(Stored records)
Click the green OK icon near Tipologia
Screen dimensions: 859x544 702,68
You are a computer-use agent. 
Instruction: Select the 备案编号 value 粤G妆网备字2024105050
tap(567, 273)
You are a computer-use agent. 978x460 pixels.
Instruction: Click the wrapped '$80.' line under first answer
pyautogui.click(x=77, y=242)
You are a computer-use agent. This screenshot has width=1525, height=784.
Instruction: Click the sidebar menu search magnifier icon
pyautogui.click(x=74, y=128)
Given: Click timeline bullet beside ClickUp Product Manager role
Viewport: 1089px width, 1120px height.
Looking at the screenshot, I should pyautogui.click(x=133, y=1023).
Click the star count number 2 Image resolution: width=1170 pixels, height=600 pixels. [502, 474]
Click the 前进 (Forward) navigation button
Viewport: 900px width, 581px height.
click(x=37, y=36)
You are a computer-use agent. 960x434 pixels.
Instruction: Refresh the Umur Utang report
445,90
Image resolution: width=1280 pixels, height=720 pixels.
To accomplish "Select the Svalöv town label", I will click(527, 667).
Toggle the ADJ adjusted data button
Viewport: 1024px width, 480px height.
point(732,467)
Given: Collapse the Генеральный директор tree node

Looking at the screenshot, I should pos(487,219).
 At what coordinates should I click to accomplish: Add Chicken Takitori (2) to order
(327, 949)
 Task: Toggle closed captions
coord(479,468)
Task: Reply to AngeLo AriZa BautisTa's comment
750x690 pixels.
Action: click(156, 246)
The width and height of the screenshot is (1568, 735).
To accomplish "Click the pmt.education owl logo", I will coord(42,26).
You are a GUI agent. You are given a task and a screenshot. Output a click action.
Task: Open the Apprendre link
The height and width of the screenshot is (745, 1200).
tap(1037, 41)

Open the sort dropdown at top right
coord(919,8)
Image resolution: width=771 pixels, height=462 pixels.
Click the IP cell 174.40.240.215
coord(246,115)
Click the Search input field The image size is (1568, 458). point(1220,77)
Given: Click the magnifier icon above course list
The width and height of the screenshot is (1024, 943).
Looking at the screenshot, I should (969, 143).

● PROBLEM TO WORK ON: Set down each record again, exactly as written.

● WRITTEN SOLUTION:
Click the green OK icon near Tipologia
Screen dimensions: 859x544 702,68
You are a computer-use agent. 
Instruction: Select the 备案编号 value 粤G妆网备字2024105050
tap(567, 273)
You are a computer-use agent. 978x460 pixels.
Instruction: Click the wrapped '$80.' line under first answer
pyautogui.click(x=77, y=242)
You are a computer-use agent. This screenshot has width=1525, height=784.
Instruction: Click the sidebar menu search magnifier icon
pyautogui.click(x=74, y=128)
Given: Click timeline bullet beside ClickUp Product Manager role
Viewport: 1089px width, 1120px height.
Looking at the screenshot, I should pyautogui.click(x=133, y=1023).
Click the star count number 2 Image resolution: width=1170 pixels, height=600 pixels. [502, 474]
Click the 前进 (Forward) navigation button
Viewport: 900px width, 581px height.
click(x=37, y=36)
You are a computer-use agent. 960x434 pixels.
Instruction: Refresh the Umur Utang report
445,90
Image resolution: width=1280 pixels, height=720 pixels.
To accomplish "Select the Svalöv town label", I will click(527, 667).
Toggle the ADJ adjusted data button
Viewport: 1024px width, 480px height.
point(732,467)
Given: Collapse the Генеральный директор tree node

Looking at the screenshot, I should pos(487,219).
 At what coordinates should I click to accomplish: Add Chicken Takitori (2) to order
(327, 949)
 Task: Toggle closed captions
coord(479,468)
Task: Reply to AngeLo AriZa BautisTa's comment
750x690 pixels.
Action: click(156, 246)
The width and height of the screenshot is (1568, 735).
To accomplish "Click the pmt.education owl logo", I will coord(42,26).
You are a GUI agent. You are given a task and a screenshot. Output a click action.
Task: Open the Apprendre link
The height and width of the screenshot is (745, 1200).
tap(1037, 41)

Open the sort dropdown at top right
coord(919,8)
Image resolution: width=771 pixels, height=462 pixels.
Click the IP cell 174.40.240.215
coord(246,115)
Click the Search input field The image size is (1568, 458). point(1220,77)
Given: Click the magnifier icon above course list
The width and height of the screenshot is (1024, 943).
Looking at the screenshot, I should (969, 143).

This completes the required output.